You may think that you know everything there is to know about the General Data Protection Regulation (GDPR), but the rules dealing with employee data are different to those which deal with the data of individuals who engage with a business or organisation as a customer or potential customer.
Why HR activity is high risk
If you think about it carefully, you can understand why HR activities within a business or organisation are considered high risk, in terms of the GDPR. Businesses and organisations tend to hold sensitive personal data relating to employees, such as information relating to health or criminal convictions.

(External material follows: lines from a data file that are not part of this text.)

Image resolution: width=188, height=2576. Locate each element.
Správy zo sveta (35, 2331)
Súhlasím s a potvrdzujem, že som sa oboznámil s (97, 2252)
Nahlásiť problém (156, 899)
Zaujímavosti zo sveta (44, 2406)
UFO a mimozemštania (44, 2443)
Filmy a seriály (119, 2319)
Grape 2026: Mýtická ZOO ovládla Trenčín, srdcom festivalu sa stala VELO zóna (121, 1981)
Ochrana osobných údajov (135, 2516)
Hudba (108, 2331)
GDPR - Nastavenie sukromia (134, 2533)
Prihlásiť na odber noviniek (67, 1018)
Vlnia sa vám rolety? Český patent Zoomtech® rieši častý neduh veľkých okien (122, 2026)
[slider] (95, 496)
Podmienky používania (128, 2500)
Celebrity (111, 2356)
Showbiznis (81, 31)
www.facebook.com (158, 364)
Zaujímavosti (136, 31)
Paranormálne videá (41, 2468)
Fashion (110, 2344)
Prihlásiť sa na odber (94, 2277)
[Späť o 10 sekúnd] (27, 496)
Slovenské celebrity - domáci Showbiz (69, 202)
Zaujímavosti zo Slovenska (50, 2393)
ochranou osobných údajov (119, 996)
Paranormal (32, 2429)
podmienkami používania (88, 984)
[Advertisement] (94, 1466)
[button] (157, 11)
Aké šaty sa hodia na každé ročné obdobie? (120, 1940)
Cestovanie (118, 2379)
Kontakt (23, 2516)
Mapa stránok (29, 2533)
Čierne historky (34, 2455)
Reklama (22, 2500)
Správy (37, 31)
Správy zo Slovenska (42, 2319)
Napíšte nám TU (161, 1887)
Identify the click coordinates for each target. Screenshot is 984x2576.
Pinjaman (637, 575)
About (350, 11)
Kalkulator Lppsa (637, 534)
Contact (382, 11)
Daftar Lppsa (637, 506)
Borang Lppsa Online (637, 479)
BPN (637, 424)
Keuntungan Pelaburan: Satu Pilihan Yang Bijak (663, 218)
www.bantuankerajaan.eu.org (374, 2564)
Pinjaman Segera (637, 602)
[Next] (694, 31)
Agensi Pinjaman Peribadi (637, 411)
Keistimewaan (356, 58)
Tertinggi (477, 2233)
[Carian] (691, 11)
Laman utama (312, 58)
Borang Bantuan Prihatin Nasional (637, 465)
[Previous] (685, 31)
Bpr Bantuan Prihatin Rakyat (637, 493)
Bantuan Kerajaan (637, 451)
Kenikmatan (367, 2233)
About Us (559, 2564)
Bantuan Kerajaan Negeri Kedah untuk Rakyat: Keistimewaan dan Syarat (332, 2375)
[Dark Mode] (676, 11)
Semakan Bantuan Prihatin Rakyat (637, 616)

This means that the processing activities of the HR function are always likely to be high risk.
It is important that businesses and organisations address this risk, as they could be subject to action taken by employees if not, and be found to be in breach of GDPR.
Why Employee Consent is Not Enough
One of the interesting points to note, about processing employee personal data in line with GDPR rules, is that it is not in fact sufficient in itself to have received the employee’s consent. This is because employees are considered to be ‘vulnerable’ due to their dependent relationship with the employer. In order to process an employee’s personal data, the employer must prove that there is a legitimate reason for doing so.
Such a reason may be:
- To enable an employment contract to be fulfilled.
- To comply with legal requirements.
- In connection with a legitimate interest of the employer.
Employers need to complete a Data Protection Impact Assessment (DPIA) in order to prove that the legitimate reason outweighs any potential negative impact on the employee.
As you can see, there needs to be great emphasis placed on complying with GDPR rules, in respect of dealing with the personal data of employees. Not doing so could lead to businesses and organisations facing fines and other sanctions.